Amanda não reagiu. Sabia que seria suicídio não fugir dali. Olhou para trás uma ultima vez. E deixou ser levada.

Saímos da frente do hangar e fomos em direção à estrada de terra que passava por detrás dele. Aquele era um bom plano, se não fosse por uma simples coisa. Muitos acabaram nos seguindo. Ainda bem que meu irmão e eu pensamos que aquilo realmente poderia acontecer. Muitas pessoas correram atrás de nós, achando que também estávamos fugindo dali para sobreviver. Isso era verdade, mas tínhamos um plano já montado. Assim que começamos a nos afastar do hangar a escuridão começou a tomar conta da estrada de terra. Carlos, meu irmão e eu pegamos três lanternas que já havíamos trazido para isso. Carlos, que conhecia muito bem o lugar, foi nos guiando. Em certo momento ele desligou sua lanterna e pediu para meu irmão e eu desligarmos a nossa.
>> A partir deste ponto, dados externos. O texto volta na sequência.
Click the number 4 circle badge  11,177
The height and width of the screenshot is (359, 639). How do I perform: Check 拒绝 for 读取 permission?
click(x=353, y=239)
Então nos guiou para um caminho a esquerda, para dentro da mata. Dentre os muitos que nos seguiam, alguns também possuíam lanterna. A forte chuva atrapalhava um pouco a visão, então eles não viram que havíamos saído da estrada. Seguiram pela direita, continuando a estrada e foram embora.

– Nosso caminho não é pela estrada. Não nesse trecho. – disse Carlos. – Vamos seguir pela mata e com certeza vamos chegar onde temos que chegar. – concluiu ele, já saindo andando.

Nós o seguimos mata adentro. Não podíamos acender as lanternas, senão seriamos vistos. Então andamos em fila indiana, cada um com a mão no ombro do outro. Carlos foi guiando. Ao longe ainda ouvíamos tiros, mas dessa vez eram em menor quantidade. A gritaria continuava. Os gritos das pobres pessoas perecendo nas mãos daquelas criaturas. Tínhamos que sair dali rapidamente.

Chegamos então a um ponto que saímos novamente na estrada.

– Estamos bem à frente da multidão. – disse Carlos.

Continuamos pela estrada e chegamos a um ponto que fazia parte do nosso plano. Lá estava ela. A viatura militar que usaríamos para fugir. Assim que nos aproximamos do carro, eles apareceram. Quatro homens, saindo de não sei onde.

– Vocês estão fugindo? Precisamos de ajuda. Podemos ir com vocês? – perguntou um dos rapazes. No mesmo instante eu reconheci a voz.
– Mateus? – perguntei.
– Gabriel? – perguntou o rapaz me reconhecendo.

Mateus era um amigo. Havia trabalhado comigo ano passado. Desde sua saída do trabalho eu não tinha contato com ele. Não sabia que ele estava refugiado no quartel. O reencontro seria motivo de celebração, não fosse o inferno que estávamos vivendo. Mas algo pior ainda aconteceu.

Eu sabia que não teria como ajudar todos que estavam com Mateus. A viatura estava equipada com coisas que Carlos foi colocando ao longo do tempo que bolamos o plano. Só tinha lugar para os que estavam conosco. Mais um no máximo.

– Sinto muito. – disse Carlos. – A viatura está lotada.
– Por favor, Gabriel? – pediu Mateus.

Eu achei que os rapazes que estavam com ele também iriam se desesperar e começar a implorar por ajuda. Mas algo mais estranho aconteceu. Um deles, o mais velho, deu um passo à frente. Segurava na mão uma arma. Acho que era um revolver 38. Ele jogou a luz de sua lanterna no rosto de Carlos e falou;

– Então vamos ter que tirar essa viatura de vocês.